We stayed at the P C Palace Hotel in Kargil. One fine day the owner took us to the rooftop and showed all the solar panels installed that helps the hotel to run the show for a larger part of the year.

Sunset paints the sky golden at Kargil town

Also read: A detailed review of the Grand Dragon Hotel, Ladakh!

It is absolutely safe to visit Kargil

The haunting of the Kargil water remains prominent in the heart and soul of every resident of the Indian subcontinent. In fear, we often try to shy away from staying longer in Kargil. Often considered to be a suitable night halt to acclimatize on the way to Leh, Kargil serves as a one day destination. it is a pity people miss out on the plethora of cultural wealth and the astounding Suru valley that remains deep in the heart of Kargil region!

Kargil and LOC: the making of a conflict zone

Despite the safe status which is lasting in Kargil for over a few decades now, always remember its close proximity to an international border which is subject to heavy dispute and invested diplomacy. At certain bends of the road, our visibility was restricted with makeshift stone walls. At the end of it, it was written that “Enemy can see you.” That means border is close-by. Army posts beyond LOC can actually see us, shoot us and bomb and do other dance of death suitable for a war zone. Not that it happens, but it is a possibility.

I suggest always have a plan B and never ever push your limits. Do not step into the mountains unless you are with a local guide. Many of the mines lie in the Himalayan wilderness which has not been detonated yet. It is wise to remember Kargil remains a sensitive and heavily secured conflict zone, standing close to LOC between to nuclear enabled neighbours. While it is the time of peace in the valley, one wrong turn at international diplomacy can ruin the fine balance at any point of time. I am not asking you to be scared. I am asking you to be mindful!

An overwhelming site where plaques stand in memory of countless martyrs of the Kargil war
Traditional Brokpa dance of Kargil

Best time to visit Kargil

They say a mountain is experienced differently for all the four seasons. While winter Kargil is a rare find of winter wonderland in India, the yellow and red canvas of autumn is equally inviting. The apricot bloom of spring paints the valley ivory white. The monsoon rolls down the hill with lush greenery. To watch a marvellous play of colour in kargil, trust the short stint of summer. 

You choose what you want to see and plan your trip accordingly. I prefer the winter (because I have seen it) and can not wait to make a trip to Kargil during autumn! 

Also read: Exploring the Aryan Valley, the lesser known tribal villages of Kargil, Ladakh!

A trout farming land at Suru valley. Truth be told, I had no clue where I was stepping in. On the snow filled land or if there was a river flowing underneath!

Kargil is way beyond the war! Explore local culture of the land for an immersive experience.

Stay at the heart of Kargil town and explore the region for at least 4 to 5 days before you move to the next destination. We stayed for 4 days and yet could only scratch the surface. So much of Kargil remains unseen. Please do not miss visiting Suru valley. I can not emphasize enough on this particular destination. 

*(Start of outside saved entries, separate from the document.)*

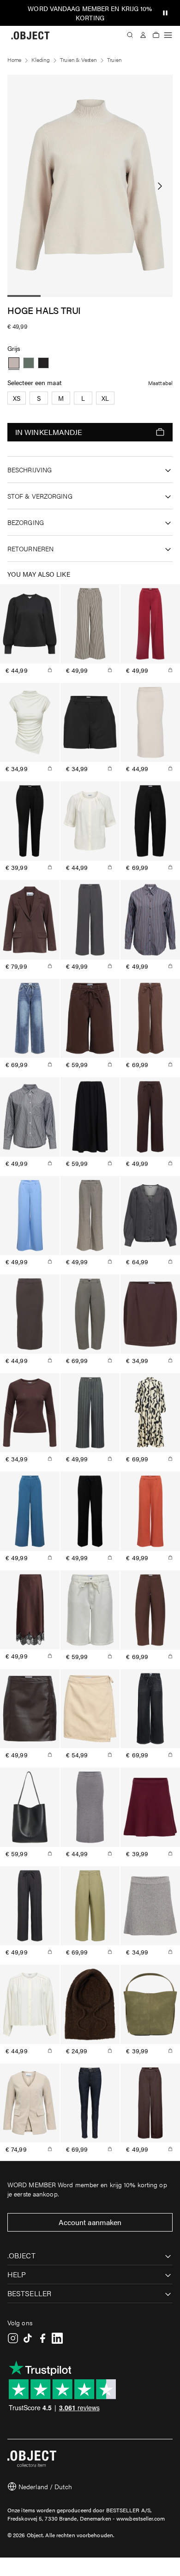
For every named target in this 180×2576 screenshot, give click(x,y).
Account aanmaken (90, 2222)
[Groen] (28, 362)
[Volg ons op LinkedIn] (57, 2338)
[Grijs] (13, 362)
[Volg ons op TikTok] (27, 2338)
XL (105, 398)
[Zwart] (43, 362)
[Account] (143, 35)
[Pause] (165, 13)
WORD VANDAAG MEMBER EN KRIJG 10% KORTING (90, 13)
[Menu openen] (168, 35)
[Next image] (159, 186)
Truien (114, 59)
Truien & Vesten (78, 59)
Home (14, 59)
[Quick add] (50, 670)
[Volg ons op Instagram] (12, 2338)
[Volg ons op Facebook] (42, 2338)
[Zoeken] (130, 35)
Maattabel (160, 383)
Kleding (40, 59)
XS (16, 398)
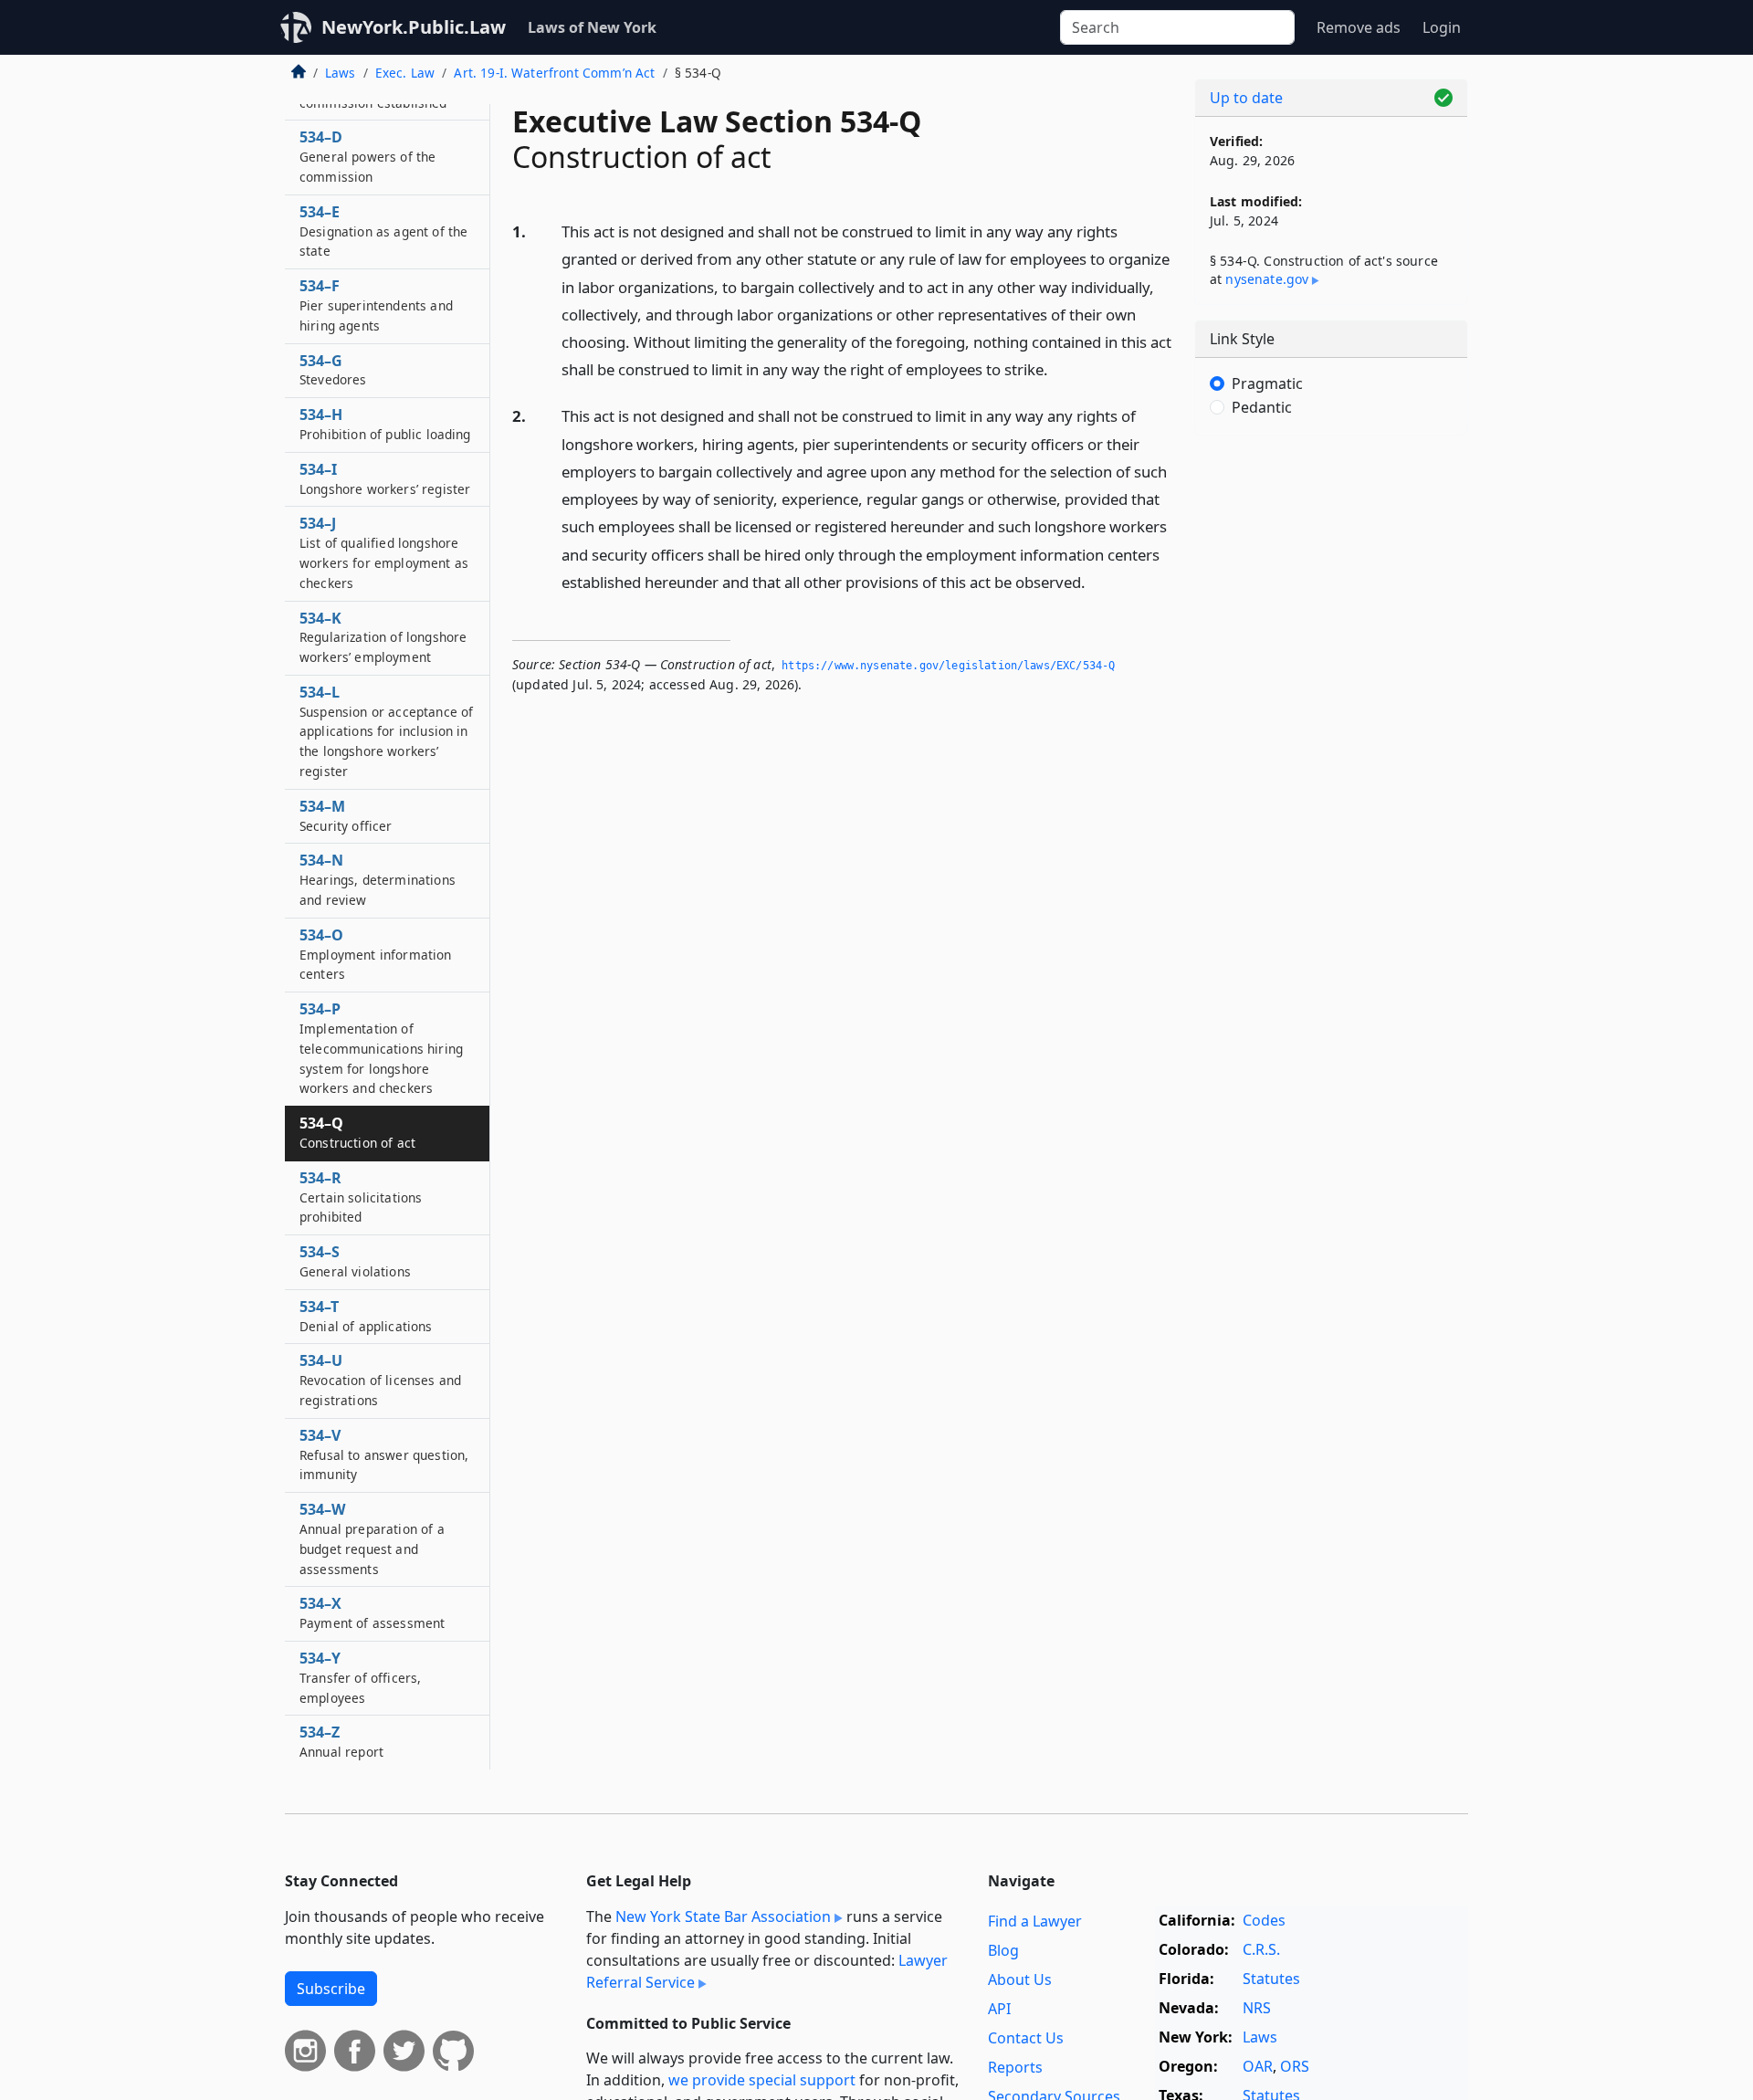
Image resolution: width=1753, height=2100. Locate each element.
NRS (1257, 2008)
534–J (383, 552)
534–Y (360, 1677)
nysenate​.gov (1266, 279)
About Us (1020, 1979)
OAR (1258, 2066)
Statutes (1271, 1979)
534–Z (341, 1741)
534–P (381, 1048)
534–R (360, 1197)
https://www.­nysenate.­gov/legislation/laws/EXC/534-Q (948, 665)
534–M (346, 815)
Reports (1015, 2067)
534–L (386, 731)
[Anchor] (1058, 368)
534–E (383, 231)
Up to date (1246, 98)
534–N (377, 879)
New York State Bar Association (723, 1916)
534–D (367, 156)
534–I (384, 478)
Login (1441, 27)
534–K (383, 637)
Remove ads (1359, 27)
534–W (372, 1538)
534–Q (357, 1132)
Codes (1264, 1920)
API (999, 2009)
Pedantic (1262, 407)
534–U (380, 1379)
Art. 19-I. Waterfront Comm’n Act (554, 72)
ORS (1294, 2066)
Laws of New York (592, 27)
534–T (366, 1316)
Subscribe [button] (331, 1989)
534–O (375, 954)
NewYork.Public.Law (413, 27)
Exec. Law (405, 72)
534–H (385, 423)
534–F (376, 305)
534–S (355, 1261)
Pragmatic (1267, 383)
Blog (1003, 1950)
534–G (333, 370)
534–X (372, 1612)
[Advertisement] (1331, 735)
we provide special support (762, 2080)
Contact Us (1026, 2038)
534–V (383, 1454)
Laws (340, 72)
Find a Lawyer (1035, 1921)
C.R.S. (1261, 1949)
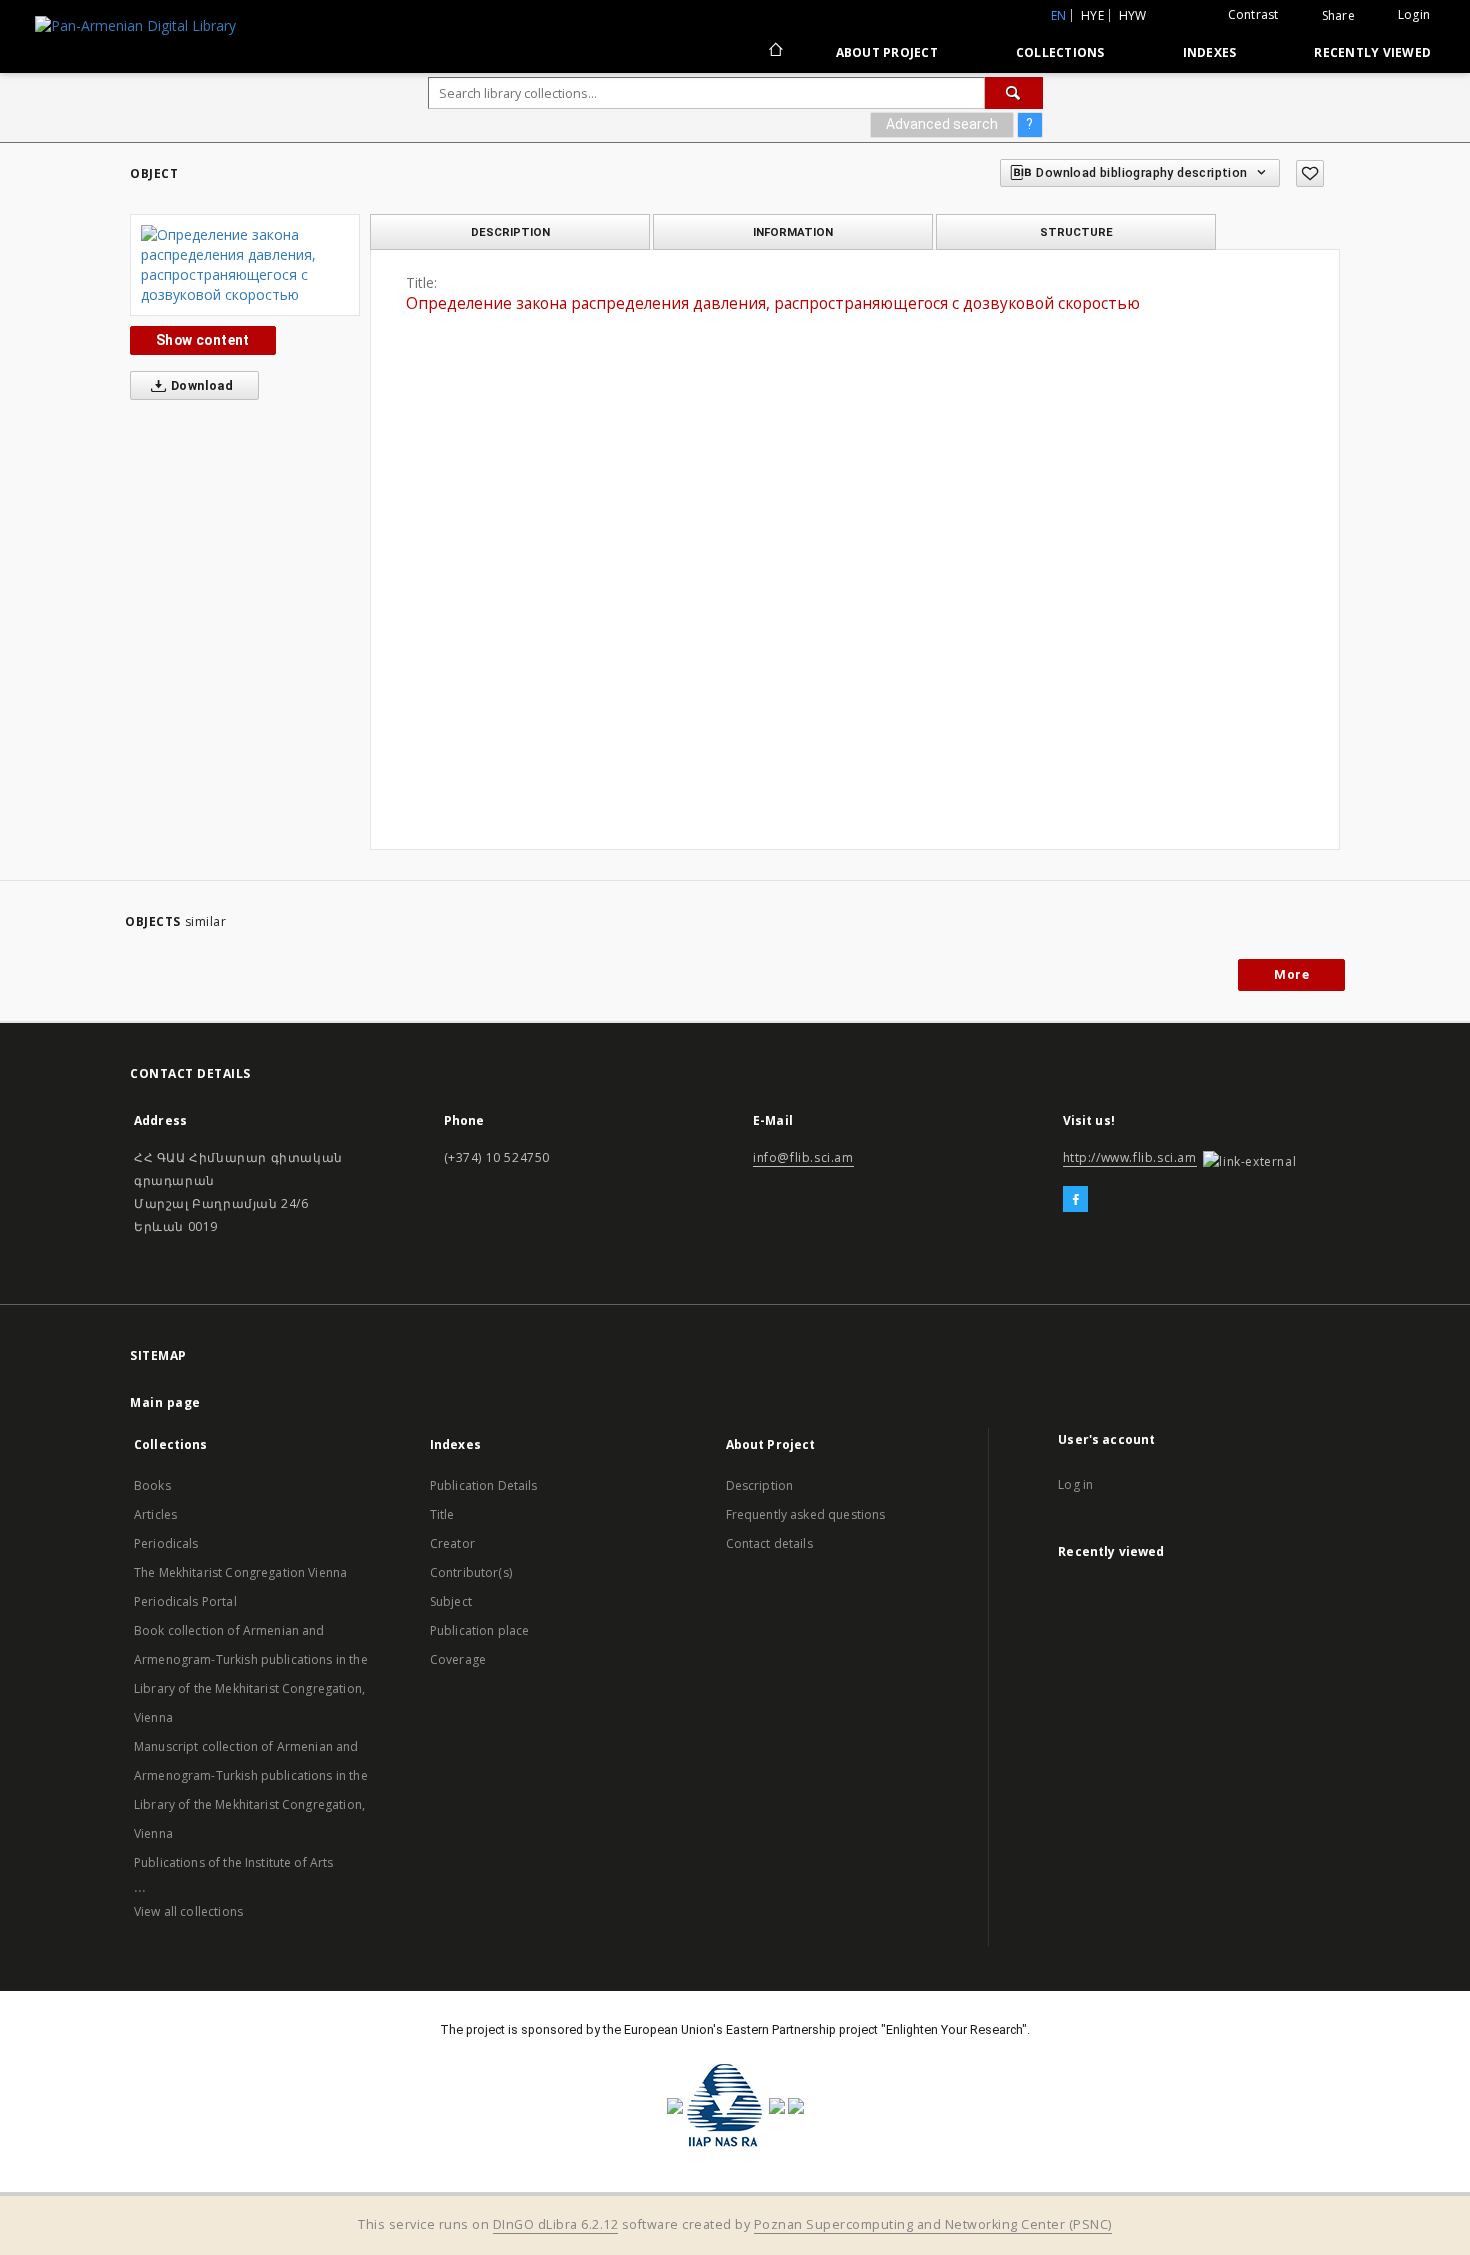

The locals of Kargil practice Shia Islam. Their linguistic connect remains strong with people from Gilgit Baltistan beyond LOC. Over a cup of Kahwa, you can chat with the locals and in a few minutes they will describe about the massive prices they had to pay due to sustained warfare. Many have lost half the family beyond the border and can never find a way to reunite. The ancient silk route had passed through Kargil. Remains of Gandhara art on towering Buddha statues of Mulbekh Chamba and Khartse Khar tells volume on history.